Did you know that your entire house can be stolen without you knowing it has happened? Sure can, and it has in Queens, where squatters have set up an elaborate plan to take over a semi-occupied home. According to the NYPost, senior citizen, Jennifer Merin can’t get into the home that her family moved into in 1931 when it was brand new, the home that is filled with family mementos, furniture, pictures, and history.
Merin claims that a convicted armed robber moved into the three bedroom home with his two sons in February by faking the deed to her home, and she is left fighting for ownership in the courts, attempting to evict the squatters from her home.
“The house was maintained basically as a sanctuary to my family,” she told the NYPost. She has paid insurance, taxes, and utilities on the house, visiting sometimes from her nearby Manhattan home.
Everything was gone…
In fact, it was the utility bill that tipped her off. When she noticed the water bill spiked, she notified the police, who told her the man living in the home was the legal resident with his name on the deed to the home. She looked into it herself, finding that the locks had been changed, the car she kept there was gone, and from looking into a window, everything she owned that was once inside had vanished. “Everything from Chinese palace vases to my underwear,” she described.
She learned from neighbors that in February, a moving truck with workers took furniture and boxes out of the home, and the new residents nestled in.
Merin called the police again, but the residents never answered their knocks on the door, so they gave up, telling her to take it up with the courts.
So she did.
How did they pull this off?
Merin’s lawyer discovered that a deed transfer had been filed by the ex-convict, which stated he had obtained the home in March 2013 from a woman with an address that does not exist, and the phone number listed on the paperwork for the previous owner leads to a voicemail box for a man’s name.

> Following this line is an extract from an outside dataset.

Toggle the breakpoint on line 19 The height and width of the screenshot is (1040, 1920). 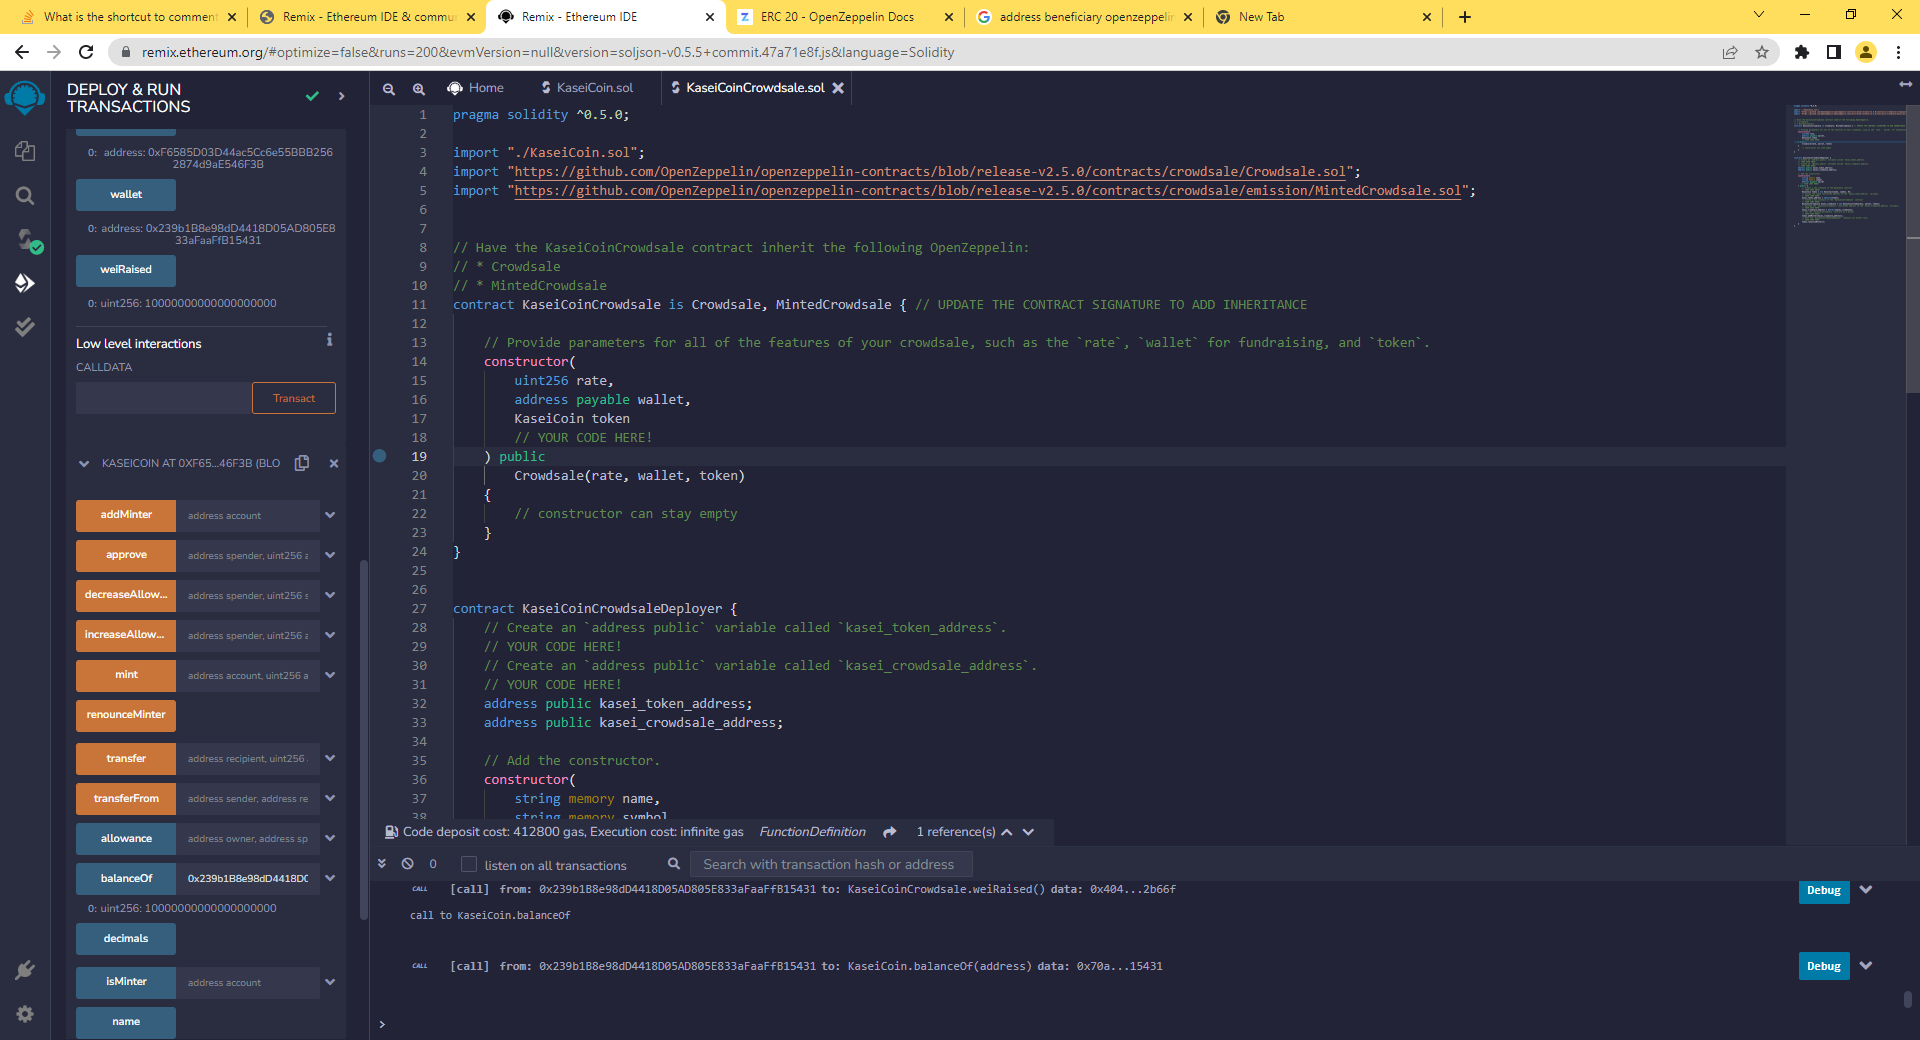[x=379, y=456]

In court documents, Darrell Beatty says he rented the house from a “Khalid Moore,” with an option to buy, and that he paid $10,000 in rent to Moore, but that payment has not been proven.
It’s fake, so now what? Endless court dates, apparently
The Finance Department confirmed the deed had been faked, and they immediately issued a new one in Merin’s name. Although that should be the end of it, it sadly is not. The same department is investigating the issue, which reportedly is potentially a small part of a larger working scam.
The squatter has not been charged, and she was forced to go to court to attempt to evict the family. In August, the man failed to appear before the court, so a default eviction was granted.
The man claimed that health problems made it impossible to move out by the final eviction date last week, so a judge has ordered him to be in court tomorrow.
The Post jabs that it apparently used to be easier to file a fake deed than it is to breathe.